El rol de Brasil como mercado estratégico
Brasil representa un entorno crítico para las operaciones de ambas empresas debido a sus extensos yacimientos en aguas profundas y ultraprofundas. La decisión de CADE no solo valida la compatibilidad competitiva de las flotas y capacidades técnicas, sino que también confirma que la entidad combinada mantendrá suficiente rivalidad en licitaciones de proyectos complejos. Esta resolución reduce la probabilidad de retrasos adicionales y permite a los equipos de integración avanzar en la planificación de entregas conjuntas.
Sinergias más allá de las proyecciones iniciales
BNP Paribas identifica cuatro fuentes principales de valor adicional: entrega integrada de proyectos, venta cruzada geográfica, mayor poder de fijación de precios y la combinación de las carteras de energía eólica marina. Estas palancas podrían materializarse de forma más rápida de lo esperado si las dos compañías logran alinear sus procesos de ingeniería y cadenas de suministro antes del cierre formal. Un escenario de este tipo elevaría el potencial alcista de la entidad combinada hasta cerca del 40 % respecto a las valoraciones actuales de mercado.
Postura de inversores institucionales y minoristas
Los fondos que mantienen posiciones en Saipem valoran especialmente la posibilidad de desapalancamiento del balance y la disciplina de capital que se anticipa tras la fusión. En cambio, accionistas de Subsea 7 observan con mayor cautela el ritmo de expansión de márgenes, ya que varios proyectos heredados de menor rentabilidad aún deben completarse. La diferencia de recomendación entre ambas acciones refleja precisamente esta asimetría de riesgos y oportunidades percibidos.
Impacto en la cadena de proveedores y competidores
Empresas de ingeniería y fabricantes de equipos submarinos podrían beneficiarse de una mayor demanda de soluciones integradas, mientras que rivales directos enfrentarán mayor presión en licitaciones de aguas extremas. La mayor escala de la entidad resultante también podría influir en las condiciones de contratación de embarcaciones de apoyo, alterando la dinámica de precios en segmentos específicos del mercado offshore.
Riesgos derivados de la cautela petrolera
La perspectiva más moderada de BNP Paribas sobre los precios del petróleo tras el alto al fuego entre Estados Unidos e Irán introduce un factor de incertidumbre. Si los operadores reducen el gasto de capital en exploración, los contratos de tendido de tuberías y construcción submarina podrían demorarse, afectando la materialización de las sinergias previstas. Este escenario subraya la necesidad de que la compañía combinada diversifique hacia contratos de mantenimiento y renovación de activos existentes.

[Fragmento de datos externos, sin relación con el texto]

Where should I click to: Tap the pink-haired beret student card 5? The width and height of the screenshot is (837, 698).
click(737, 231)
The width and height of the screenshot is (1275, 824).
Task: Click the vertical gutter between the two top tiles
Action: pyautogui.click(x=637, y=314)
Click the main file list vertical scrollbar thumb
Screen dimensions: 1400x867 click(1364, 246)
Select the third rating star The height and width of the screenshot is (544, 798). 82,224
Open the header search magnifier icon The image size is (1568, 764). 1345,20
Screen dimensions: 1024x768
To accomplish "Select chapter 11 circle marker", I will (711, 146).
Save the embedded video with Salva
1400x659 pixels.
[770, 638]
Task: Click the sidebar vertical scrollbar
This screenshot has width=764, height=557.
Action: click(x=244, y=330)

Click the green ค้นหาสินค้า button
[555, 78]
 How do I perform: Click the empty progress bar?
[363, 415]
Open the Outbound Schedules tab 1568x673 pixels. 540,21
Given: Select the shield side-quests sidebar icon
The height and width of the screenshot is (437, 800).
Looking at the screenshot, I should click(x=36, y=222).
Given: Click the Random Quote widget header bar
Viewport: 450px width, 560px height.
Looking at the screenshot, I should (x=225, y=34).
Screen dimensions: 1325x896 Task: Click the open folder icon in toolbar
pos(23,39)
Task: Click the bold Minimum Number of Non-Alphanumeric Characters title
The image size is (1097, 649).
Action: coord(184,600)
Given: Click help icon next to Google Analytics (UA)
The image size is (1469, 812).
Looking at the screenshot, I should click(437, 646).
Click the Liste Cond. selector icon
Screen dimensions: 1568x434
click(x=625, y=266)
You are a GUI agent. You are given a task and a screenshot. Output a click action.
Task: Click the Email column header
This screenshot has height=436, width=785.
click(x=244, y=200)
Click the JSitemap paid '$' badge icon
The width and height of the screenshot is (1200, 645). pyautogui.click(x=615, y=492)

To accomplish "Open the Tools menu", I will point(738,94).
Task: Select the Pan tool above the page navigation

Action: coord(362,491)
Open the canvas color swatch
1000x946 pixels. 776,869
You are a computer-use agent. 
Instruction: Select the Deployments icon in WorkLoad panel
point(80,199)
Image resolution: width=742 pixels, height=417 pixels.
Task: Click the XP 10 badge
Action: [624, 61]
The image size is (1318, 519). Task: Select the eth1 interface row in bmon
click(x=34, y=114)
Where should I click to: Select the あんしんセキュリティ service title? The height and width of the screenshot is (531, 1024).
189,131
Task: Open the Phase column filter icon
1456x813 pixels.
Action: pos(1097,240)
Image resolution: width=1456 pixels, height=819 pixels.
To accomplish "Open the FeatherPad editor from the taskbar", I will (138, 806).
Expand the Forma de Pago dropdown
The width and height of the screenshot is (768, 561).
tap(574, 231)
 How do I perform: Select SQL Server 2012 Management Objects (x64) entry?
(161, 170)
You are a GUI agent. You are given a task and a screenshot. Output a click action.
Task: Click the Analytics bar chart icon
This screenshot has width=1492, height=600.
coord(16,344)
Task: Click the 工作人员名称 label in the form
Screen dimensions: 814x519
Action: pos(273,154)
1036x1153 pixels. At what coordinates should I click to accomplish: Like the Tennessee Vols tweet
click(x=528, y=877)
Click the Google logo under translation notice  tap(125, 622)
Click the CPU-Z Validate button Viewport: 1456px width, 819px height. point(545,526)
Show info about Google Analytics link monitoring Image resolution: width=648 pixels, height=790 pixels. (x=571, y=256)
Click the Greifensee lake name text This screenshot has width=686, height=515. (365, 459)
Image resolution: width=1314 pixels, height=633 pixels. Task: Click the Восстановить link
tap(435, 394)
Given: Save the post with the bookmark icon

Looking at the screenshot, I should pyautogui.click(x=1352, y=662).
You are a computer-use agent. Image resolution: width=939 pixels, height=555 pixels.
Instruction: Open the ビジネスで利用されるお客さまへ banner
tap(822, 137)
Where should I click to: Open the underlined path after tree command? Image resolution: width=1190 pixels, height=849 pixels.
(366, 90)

Posibles desinversiones como catalizador adicional
La correduría menciona la opción de vender parcial o totalmente el negocio de perforación en alta mar o las operaciones de renovables. Una transacción bien estructurada liberaría capital para reducir deuda y financiar crecimiento en segmentos de mayor margen, aunque también generaría debates internos sobre qué activos retener para mantener la integración vertical deseada.
El análisis de BNP Paribas sitúa el valor combinado de Saipem y Subsea 7 en una posición favorable frente a competidores globales, siempre que el cierre se concrete sin nuevos obstáculos regulatorios y las condiciones macroeconómicas del sector energético permanezcan estables.